I would have loved to have stayed in Congress for a while longer, but so do most of the staffers who reach the legislative assistant level; and as such, there were not many openings available for me when I was told that my service in that office was at an end. I was eventually picked up by a federal agency as one of their congressional liaisons, so I was happy to at least remain keyed in to the Capitol culture. However, working with Congress from the outside—and as any semblance of comity there evaporated—I less and less romanticized about going back to working within the Capitol’s walls.
If you want to understand the experience of a congressional staffer in short, here it is:
Highly skilled and intelligent twenty- and thirtysomethings who want to demonstrate their value and make a worthy contribution to the direction of their country. They know that there are many, many people out there who would love to have their jobs, given the prestige of it, and work fervently to deliver results to their members to demonstrate their worth. The job is high-stress and high-volume and carries high expectations, even if 9 in 10 Americans think you and your members aren’t working at all (which doesn’t help morale much). They are grossly underpaid. Burn-out is extraordinarily common, depending on the member’s expectations. Some congressional offices I worked with had 50 to 60 percent annual turnover!
A lot of staffers these days view working in Congress as a stepping stone to post-graduate education, typically law school, or as a networking opportunity to find something else. I don’t begrudge them for this—all staffers know that their careers are tied to the fortunes of the members they work for and they’d be fools not to keep something on the back burner—but it does mean fewer and fewer are really taking the time to learn and invest in their issues, since they’re putting a few years’ limit on their careers.
I should also say that it’s easy for staffers to become arrogant in their positions. They know that they’ve been hired at the top of a very competitive and qualified applicant pool (openly advertised positions will receive hundreds to thousands of applications), and there’s a certain amount of pride that comes in the knowledge that elected officials are placing trust in you to represent them and the people who voted for them in however limited a capacity. That being said, the best staffers are the ones who approach their job with humility, knowing that they have a rare opportunity that carries a great burden of responsibility—and that can be ended by one bad election or a change in a member’s fortunes.
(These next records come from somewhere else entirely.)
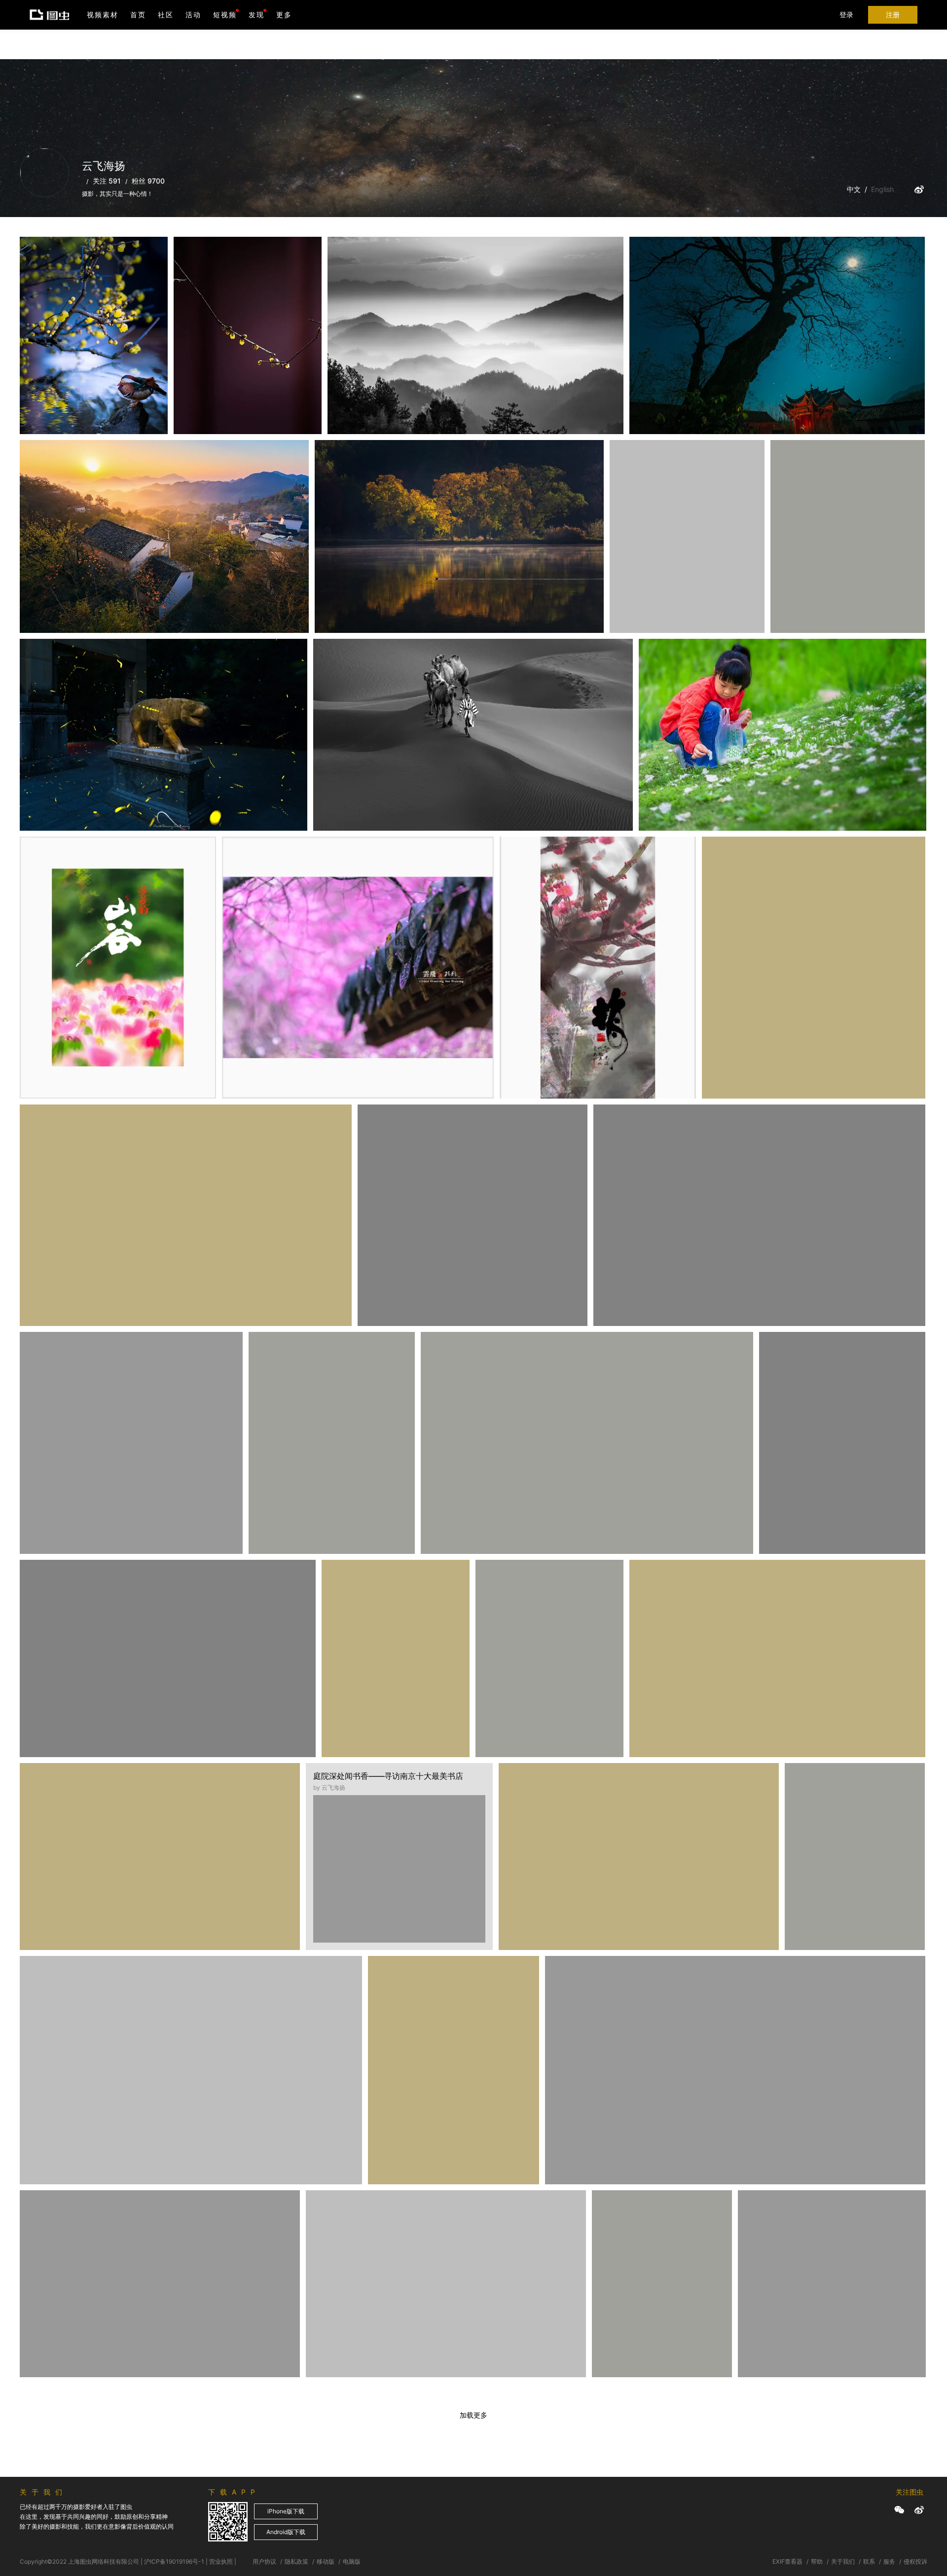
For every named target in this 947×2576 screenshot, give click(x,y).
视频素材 (102, 14)
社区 (166, 14)
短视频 (225, 14)
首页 (138, 14)
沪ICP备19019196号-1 (174, 2561)
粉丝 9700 (148, 181)
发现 (256, 14)
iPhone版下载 (285, 2511)
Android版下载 (285, 2532)
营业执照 (221, 2561)
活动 (193, 14)
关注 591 (107, 181)
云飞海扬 (47, 261)
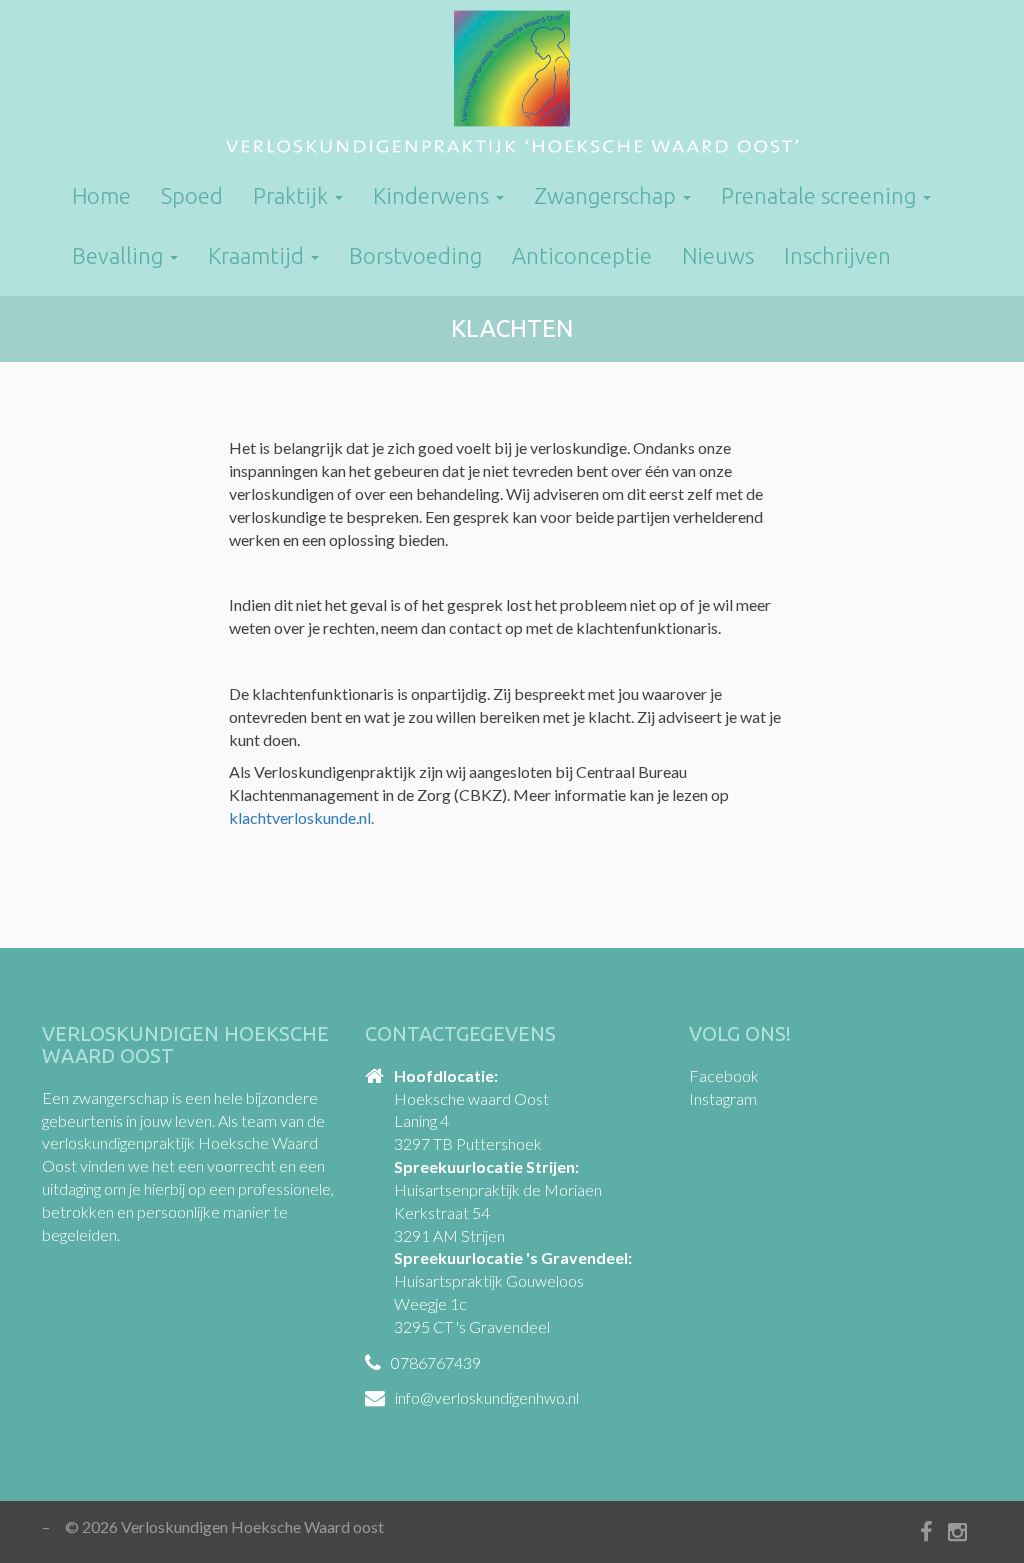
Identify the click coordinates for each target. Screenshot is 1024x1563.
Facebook (724, 1075)
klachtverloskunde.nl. (301, 817)
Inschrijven (837, 255)
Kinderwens (433, 195)
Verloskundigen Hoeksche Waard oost (512, 85)
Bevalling (120, 255)
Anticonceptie (582, 255)
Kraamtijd (258, 255)
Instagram (723, 1098)
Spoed (192, 195)
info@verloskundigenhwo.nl (487, 1397)
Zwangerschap (607, 195)
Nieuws (718, 255)
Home (101, 195)
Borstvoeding (415, 255)
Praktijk (293, 195)
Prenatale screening (821, 195)
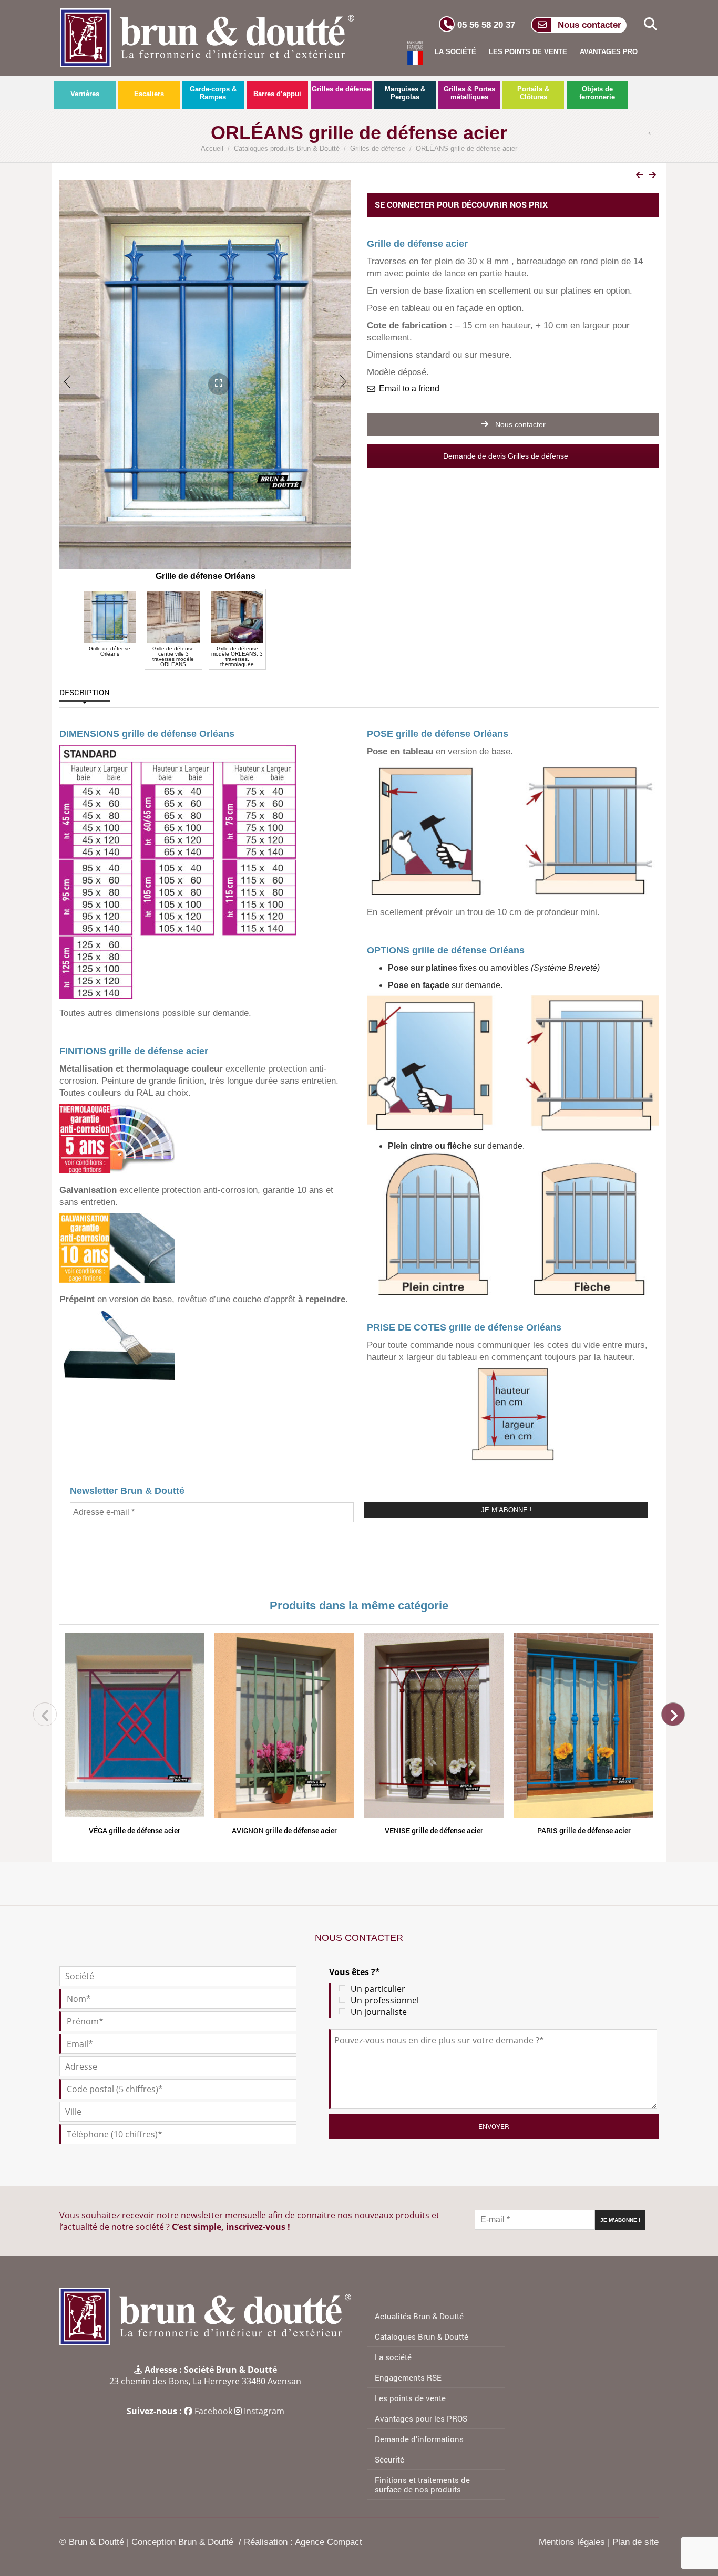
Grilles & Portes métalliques (469, 93)
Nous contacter (519, 424)
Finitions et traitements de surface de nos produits (422, 2485)
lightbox (208, 366)
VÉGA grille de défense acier (134, 1830)
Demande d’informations (419, 2439)
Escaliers (149, 94)
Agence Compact (328, 2542)
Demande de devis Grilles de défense (506, 456)
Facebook (213, 2411)
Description (84, 692)
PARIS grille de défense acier (584, 1830)
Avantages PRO (609, 52)
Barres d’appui (277, 94)
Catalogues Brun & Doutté (421, 2336)
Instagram (264, 2411)
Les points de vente (528, 52)
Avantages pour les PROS (421, 2418)
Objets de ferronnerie (597, 93)
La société (455, 52)
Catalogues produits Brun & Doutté (287, 148)
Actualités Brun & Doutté (419, 2316)
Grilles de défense (341, 89)
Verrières (84, 94)
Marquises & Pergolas (405, 93)
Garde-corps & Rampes (213, 93)
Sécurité (389, 2459)
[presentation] (67, 381)
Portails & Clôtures (533, 93)
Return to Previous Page (652, 134)
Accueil (212, 148)
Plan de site (635, 2542)
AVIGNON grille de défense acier (284, 1830)
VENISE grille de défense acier (434, 1830)
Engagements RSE (408, 2377)
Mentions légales (572, 2542)
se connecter (405, 204)
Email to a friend (409, 388)
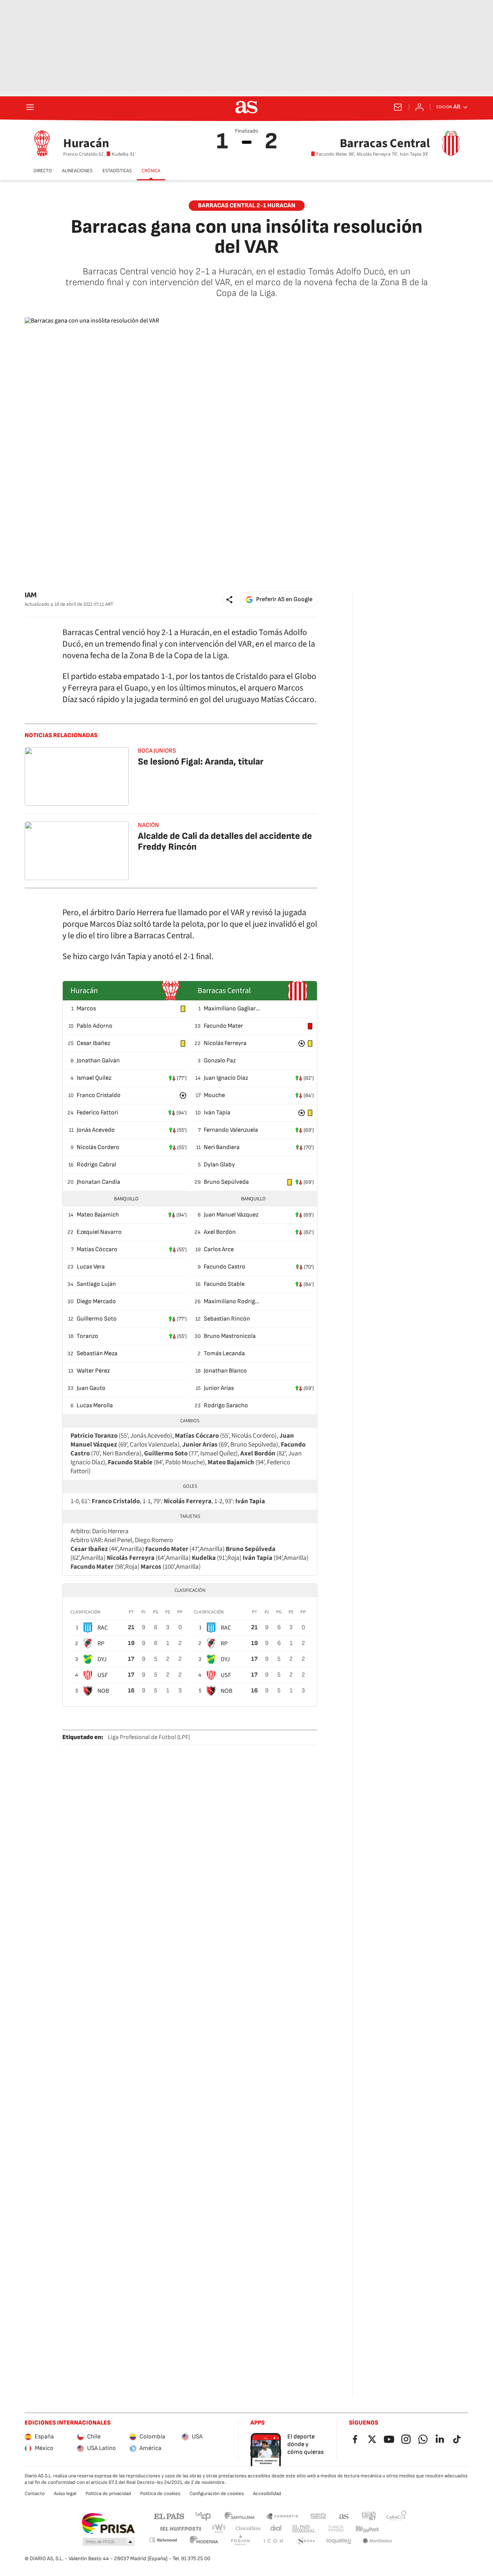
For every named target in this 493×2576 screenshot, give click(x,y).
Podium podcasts (240, 2541)
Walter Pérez (93, 1371)
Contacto (35, 2493)
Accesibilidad (267, 2493)
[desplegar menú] (30, 107)
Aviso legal (65, 2493)
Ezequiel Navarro (99, 1232)
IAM (31, 595)
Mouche (214, 1095)
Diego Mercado (96, 1301)
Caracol (396, 2516)
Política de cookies (160, 2493)
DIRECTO (43, 170)
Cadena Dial (276, 2529)
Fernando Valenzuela (231, 1130)
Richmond (163, 2540)
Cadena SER (318, 2516)
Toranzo (87, 1336)
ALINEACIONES (77, 170)
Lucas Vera (91, 1266)
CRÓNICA (151, 170)
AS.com (343, 2516)
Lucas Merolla (95, 1405)
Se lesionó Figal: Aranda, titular (200, 761)
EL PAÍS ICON (273, 2541)
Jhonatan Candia (98, 1182)
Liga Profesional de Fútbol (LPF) (149, 1737)
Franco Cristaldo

I was and remain extraordinarily proud of the time I spent working in Congress, even if the institution itself isn’t exactly a beacon of pride these days. I had the opportunity to work with some extraordinarily talented people and gained valuable insights to the issues impacting the country. Certainly there’s more that I wish I could have done with my time, and wish I could have had more time to do it, but I’m not sad to have moved on. I just keep my fingers crossed that the staffers who fill the positions these days maintain or exceed that dedication.